Boeing is looking to sell the facilities in Long Beach, California where it built the C-17A Globemaster III cargo aircraft. This will bring a more definitive end to the company’s serial production of military aircraft in Southern California and makes it even less likely that it would restart production of the airlifters in response to emerging U.S. Air Force demands. At the same time, that space could be very attractive to up-and-coming space launch firms, such as Virgin Orbit or SpaceX, who might be looking to expand their operations and there have also been proposals for a more dramatic overhaul of the area.
The Chicago-headquartered plane maker put the property on the market with the help of real estate brokerage NKF Capital Markets on Nov. 5, 2018. The nearly four million square foot plot of land adjacent to Long Beach Airport includes the 1.1 million square foot main assembly building where workers built just shy of 280 C-17s for the U.S. Air Force and more than a half dozen foreign customers. So far, there is no public asking price for the property.
McDonnell Douglas had developed and first started production of the C-17 at the site in 1991. Boeing bought that firm in 1997, taking over the Globemaster III program and the production facilities in the process.
Before that, the Long Beach plant had a storied history stretching back to World War II when the Douglas Aircraft Company received a contract to build late-model Boeing B-17 bombers to support the war effort. Aircraft production at the site continued after the war and the hangars and production lines churned out McDonnell Douglas MD-80 airliners in the 1980s.
Though Boeing still provides C-17 related maintenance and other services in Southern California, the production facilities at Long Beach have been idle since the last Globemaster III left the plant in 2015. With the U.S. Air Force looking to expand its airlift capability, there had been talk of whether the production line might start up again, but this is a virtual non-starter, as The War Zone’s own Tyler Rogoway recently explained in depth.

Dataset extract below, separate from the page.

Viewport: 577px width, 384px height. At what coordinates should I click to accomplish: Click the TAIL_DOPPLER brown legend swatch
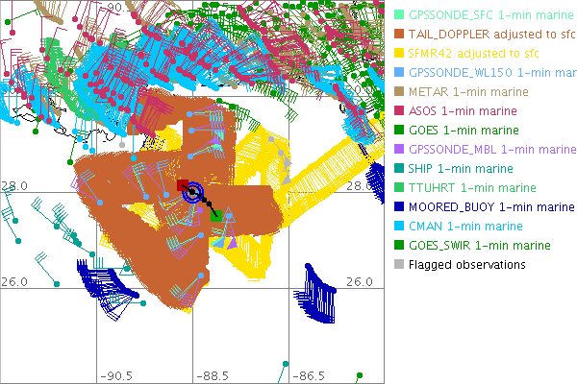click(x=400, y=35)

Even when the RAND Corporation conducted a detailed analysis in 2012 of what it might cost to reboot C-17 production after a multi-year pause – close to $8 billion to support the production of up to 150 new derivatives with improved fuel efficiency – the think tank assumed that Boeing would build those planes somewhere else rather than Long Beach. As early as 2008, the plane maker had largely decided that it was not cost-effective to keep the Southern California plant open for any purpose after it built the final Globemaster III, according to a separate report from the Government Accountability Office.
Boeing won’t solicit the first round of official bids on the property until the beginning of December 2018, NKF Capital Markets told the Los Angeles Times. As such, we don’t know who might be interested in taking over the expensive space on offer.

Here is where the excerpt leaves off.